▸ **Goals**:
a) Reproduce the passage on market failure verbatim, starting with "This phenomenon is" and going on through "the most preferred.".
b) Carry the essay on market failure and compulsory moral hazard forward from its final sentence.

▸ **Page extract**:
━━━

Unfortunately, the restriction on quality modeled above is a very real problem. The reason is because the computerized search space available to all competitors, or “players,” is substantially the same. This combines with the near-identity of the understanding of value (the goal of stockholder profit) to produce near-identity of the quality measure vectors used by the players. This is effected, in corporations with a standard employer/employee relationship, by what I call “compulsory moral hazard.”
A typical scenario was described to me by an experienced lawyer during a church breakfast in La Jolla . Credit default swaps intended to insure subprime mortgages charge, in a competitive market, say 8.2% of insured value — with insured value totalling trillions of dollars. Reserve requirements are estimated by insurance company employees. An estimate of 8.0% predicts a profit of 0.2% and a proportionately large bonus for the company executive. An estimate of 7.8% doubles this bonus.
Realism would have led closer to the actual value around 20%. But what price realism for the employee making the estimate? He can only base his prediction on fact, history, and mathematical consequences. The executive can immediately do a Web search and find an estimate that comes closer to the executive’s preferences. Thus the employee who attempts scientific realism is not only guilty of attempting to sabotage company hopes. He is, in fact, convicted of negligence for wasting company resources on his analysis, since a simple Web search was all that was necessary to give the executive the conclusion he wanted!
This phenomenon is not restricted to mortgage lenders or insurance specialists. All prognostication of future value is affected. The more players are involved on a single issue (as in vendor/purchaser negotiations), the more intense is this compulsory moral hazard, because the negotiating partner can also check the Web and protest any prediction that varies from the most preferred.
The above analysis shows a clear route to market failure. The first factor is a severe finiteness flaw, called quality collapse, in the normal theory of competition, which can be mitigated by management attention to a full range of possibilities in the planning stage. The second factor is a reappearance of quality collapse when the optimizations done during the planning phase are based on prognostications of future value that are too similar among competitors. The third factor shows realistically how this excessive agreement among quality measure vectors is a consequence of the universal computerized monoculture for information search.
None of these factors are restricted to the particulars of the current mortgage crisis. To borrow Alan Greenspan’s words , they constitute a “flaw in the model …that defines how the world works.” They will recur with equal severity under new circumstances. They may already be recurring even now in bank judgement that agrees to be more restrictive in loans than is optimal.
Several approaches to mitigation are suggested by looking at the parameters of the problem.

━━━

▸ **Given information**:

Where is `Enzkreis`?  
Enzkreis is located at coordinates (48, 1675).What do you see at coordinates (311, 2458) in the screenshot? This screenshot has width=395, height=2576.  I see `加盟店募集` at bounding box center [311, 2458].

━━━

▸ **Answers to the exercise**:
a)
This phenomenon is not restricted to mortgage lenders or insurance specialists. All prognostication of future value is affected. The more players are involved on a single issue (as in vendor/purchaser negotiations), the more intense is this compulsory moral hazard, because the negotiating partner can also check the Web and protest any prediction that varies from the most preferred.

b)
(I.) The identity of understanding of value goals — shareholder value, which is to say money profit — is the root cause of the monoculture. This will be mitigated by sovereign wealth funds or analogues. A Kurdish wealth fund would have two goals: accumulation of wealth and preservation of Kurdish patrimony. Even with the same search space as everyone else, its conclusions as to quality vectors may be sharply skewed by the second goal.
Government policy can encourage the analogues of sovereign wealth funds even within one nation. By structuring the law so that corporate abstraction of ownership is not encouraged, and individual proprietorship is, the normal differences among human beings can mitigate the monoculture imposed by the requirement to maximize shareholder value.
(II.) The intensity of compulsory moral hazard is a consequence of the fact that the employer/employee relationship has tilted so far toward employee fear of job loss. This results in what used to be a free contract moving toward a “contract of adhesion,” in the words of my lawyer friend — a conversation on terms dictated by one party. The wish to give honest advice remains and will become effective if this counterpressure is reduced.
It is actually in the self-interest of business organizations to make their employees free to prosper independently. This is quite a counter-intuitive thought in current executive practice, but it is proved by my analysis. Strong government intervention in favor of human independence — strengthening of alternative livelihoods like farming, and of extended family economic cooperation — is a fruitful route toward moving the advising of planners nearer to a conversation among equals.
(III.) Information sources cannot be made to forget their links, so the computerized search space monoculture is unavoidable. However, even apart from the effect discussed above, it has its severe limitations. It is well-known to be episodic and page-size-limited, with capacity for integration of knowledge crushed by the dominance of the medium over the searcher. It cannot exercise or encourage discrimination based on validity of search results.
Therefore it is intensely desirable to recover encouragement of science, in the widest sense of the term. Reasoning from first principles, fact, history, and mathematical consequences must recover dominance until it is only aided, not superseded, by search results. This justifies a business and government effort on the scale of a Manhattan Project or a space race, and in fact it is so important that it should impact the forty-hour week. A weekly holiday should be decreed for the purpose of discussion and reasoning by ordinary citizens.
To wrap up, let me emphasize that the above measures are not utopian or socialistic. They and others like them are needed to allow the market itself to recover the ability to behave like a distributed large world of the kind found by Marco Polo. Their cost is small compared even to the cost of the current crisis of 2008, the second of the crises predicted by my model (the first, and lesser, was dot-com). Refusal to adjust our thinking to the new reality of global monoculture will lead, like Irish potato monoculture, to economic famine and ruin.
Here I sketch the proofs of the three Propositions claimed in the Analysis.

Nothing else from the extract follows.